#### TRECHO FORNECIDO:

_ _ _ _ _ _ _

A coragem para o amor: uma resenha do “Triste cru” da banda Guido

0c

segunda-feira, 29 de outubro de 2012





No segundo semestre de 2012 foi lançado o disco de estreia da banda paulista Guido intitulado "triste cru". O disco, que é a reunião de 14 faixas compostas desde 2006, foi disponibilizado na internet no site oficial da banda Guidooficial. Quero deixar bem claro que os comentários tecidos aqui não devem por um lado, reduzir as possibilidades de interpretar a complexidade do disco e, muito menos, por outro lado, ser um comentário "técnico" sobre as músicas. Antes disso, me proponho a certificar de que o que será realizado nas linhas abaixo é uma maneira de "me colocar" na situação junto à banda, descrevendo os efeitos multiplicadores que esse projeto obteve num ouvinte insignificante, mas nem por isso menos atento ou passivo como eu.

_ _ _ _ _ _ _

#### LINHAS DE DADOS:
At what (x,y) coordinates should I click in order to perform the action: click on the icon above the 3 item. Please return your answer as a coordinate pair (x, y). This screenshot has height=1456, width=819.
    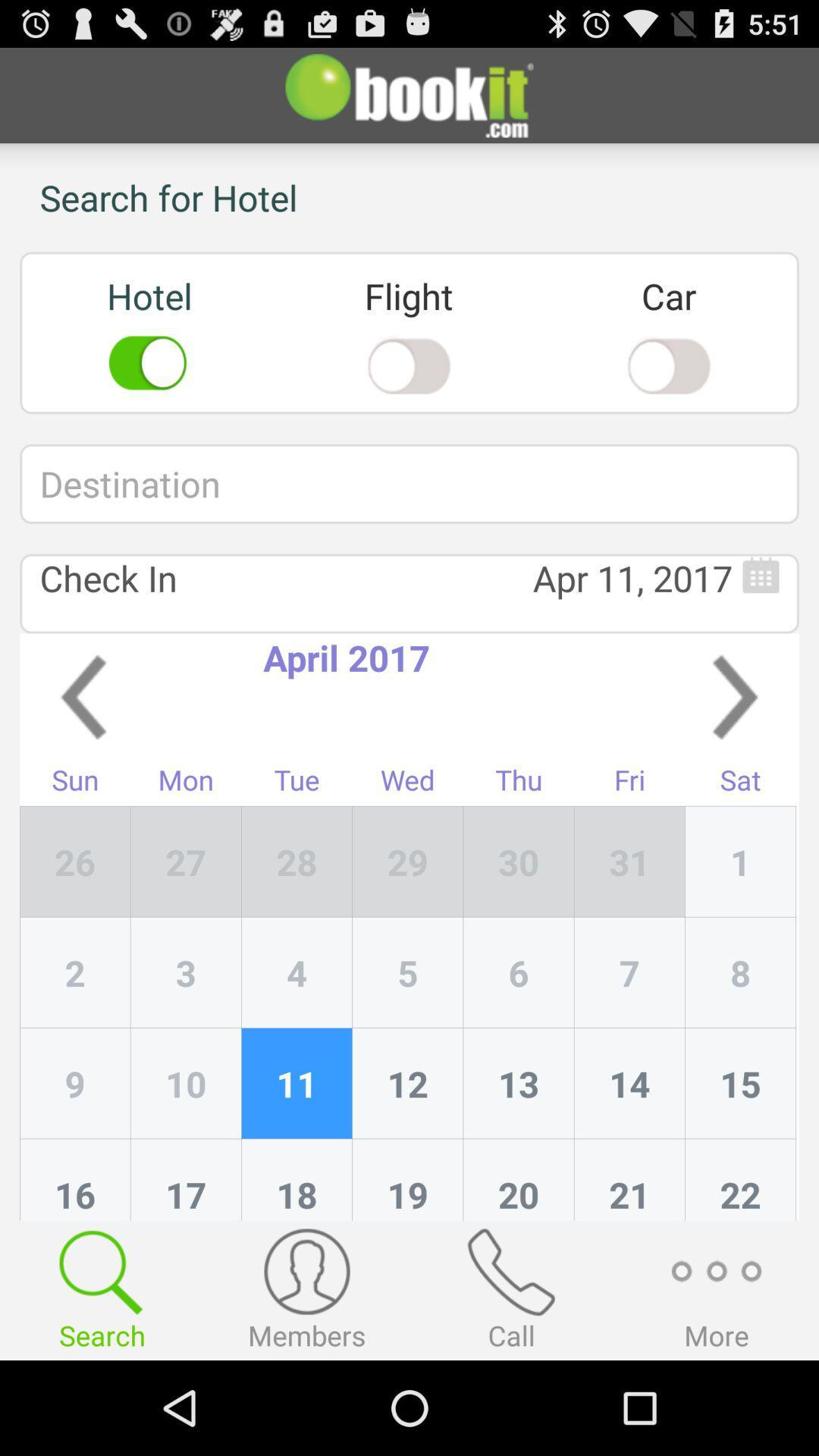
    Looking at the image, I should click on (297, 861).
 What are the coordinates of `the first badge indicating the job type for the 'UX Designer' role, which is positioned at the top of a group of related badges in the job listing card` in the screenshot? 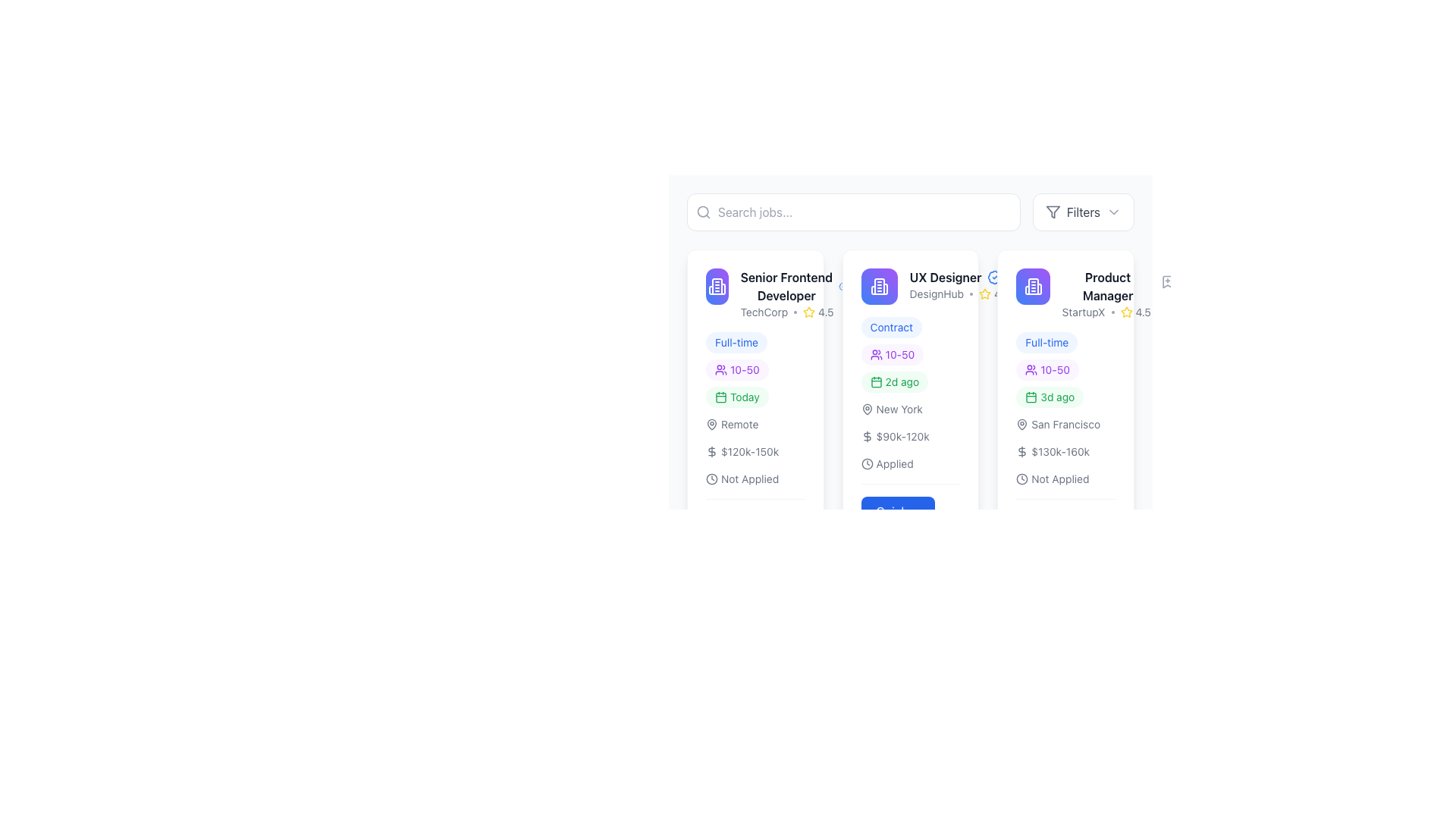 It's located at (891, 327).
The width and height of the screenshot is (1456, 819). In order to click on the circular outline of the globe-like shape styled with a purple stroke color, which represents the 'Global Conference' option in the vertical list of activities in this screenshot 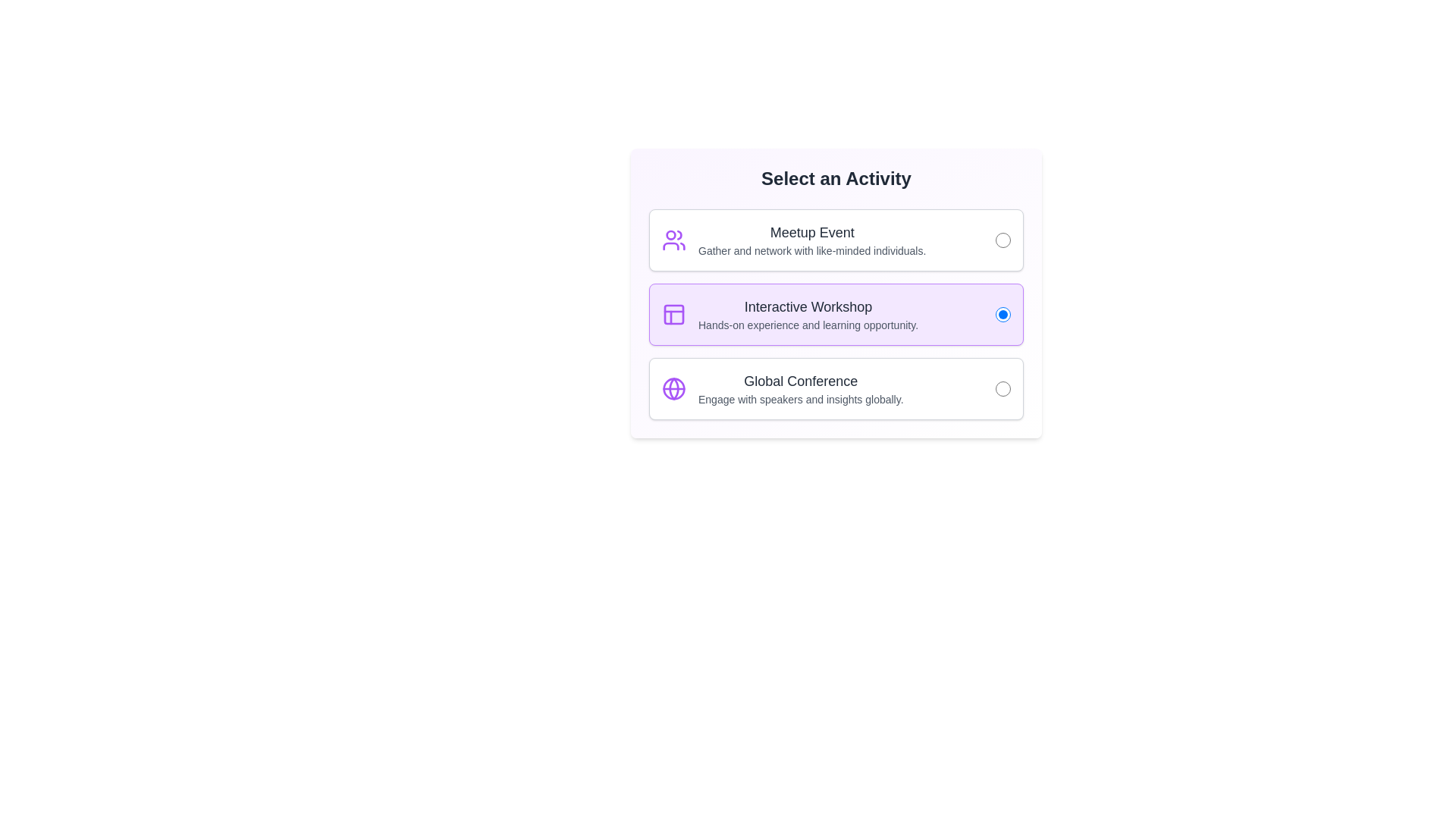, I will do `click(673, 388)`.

_ _ _ _ _ _ _

#### EXERCÍCIO PROPOSTO 1:
Reproduza, da resenha do disco, tudo o que vai de "A coragem para" até "passivo como eu.".
#### EXERCÍCIO PROPOSTO 2:
De acordo com a resenha do disco, quantas faixas reúne o álbum de estreia da banda Guido?
#### EXERCÍCIO PROPOSTO 3:
Escreva a sequência da resenha do disco "Triste cru", começando logo após a última frase apresentada.
Os dados não têm nenhuma relação com a resenha do disco.

#### RESPOSTA FINAL 1:
A coragem para o amor: uma resenha do “Triste cru” da banda Guido

0c

segunda-feira, 29 de outubro de 2012





No segundo semestre de 2012 foi lançado o disco de estreia da banda paulista Guido intitulado "triste cru". O disco, que é a reunião de 14 faixas compostas desde 2006, foi disponibilizado na internet no site oficial da banda Guidooficial. Quero deixar bem claro que os comentários tecidos aqui não devem por um lado, reduzir as possibilidades de interpretar a complexidade do disco e, muito menos, por outro lado, ser um comentário "técnico" sobre as músicas. Antes disso, me proponho a certificar de que o que será realizado nas linhas abaixo é uma maneira de "me colocar" na situação junto à banda, descrevendo os efeitos multiplicadores que esse projeto obteve num ouvinte insignificante, mas nem por isso menos atento ou passivo como eu.

#### RESPOSTA FINAL 2:
O disco reúne 14 faixas.

#### RESPOSTA FINAL 3:
Amém a primeira faixa do álbum de estreia vem a meus olhos como uma espécie de "coragem", tal como me parece o desafio sonoro do disco. Talvez, uma "coragem para o amor", a mesma coragem que falta a algumas bandas e projetos que por falta de força ou mesmo pela conveniência do ouvido treinado ao ruído, escapam a esse desafio. Trata-se no caso do Guido, e dessa faixa em específico, de um “amém” às possibilidades infinitas da vida que correm entre a "colheita de manjericão" e as "estradas de chão" cujo objetivo é, decisivamente, nos fazer "levitar". Levitar sem clichê ou romantismo barato: simplesmente “levitar” ante os espasmos que a vida mesma nos oferece em seus detalhes. Nada melhor para uma primeira faixa do que dizer um "eu aceito", por tudo, "por você", "por mim" e "pelos anos a sós". Ali se diz sim, e se firma uma "tese" com o que ainda nos permite rir, se diz "aaméeeim!".
Das dificuldades e o evitamento do Paraná que implicam alguma “re” deixada em algum outro Estado de nossa alma como em Rebordosa, re saca,  o doce sabor do beijo doce “feito um Biju” da faixa Biju, que vem à tona a cada acorde e proximidade “du cê”, até as discussões acaloradas de uma “dupla da pequena burguesia” que após um refresco em goles de chope, “sonha” ao voltar pra casa de Mão dada, encontramos a faixa “Sem Nome II”.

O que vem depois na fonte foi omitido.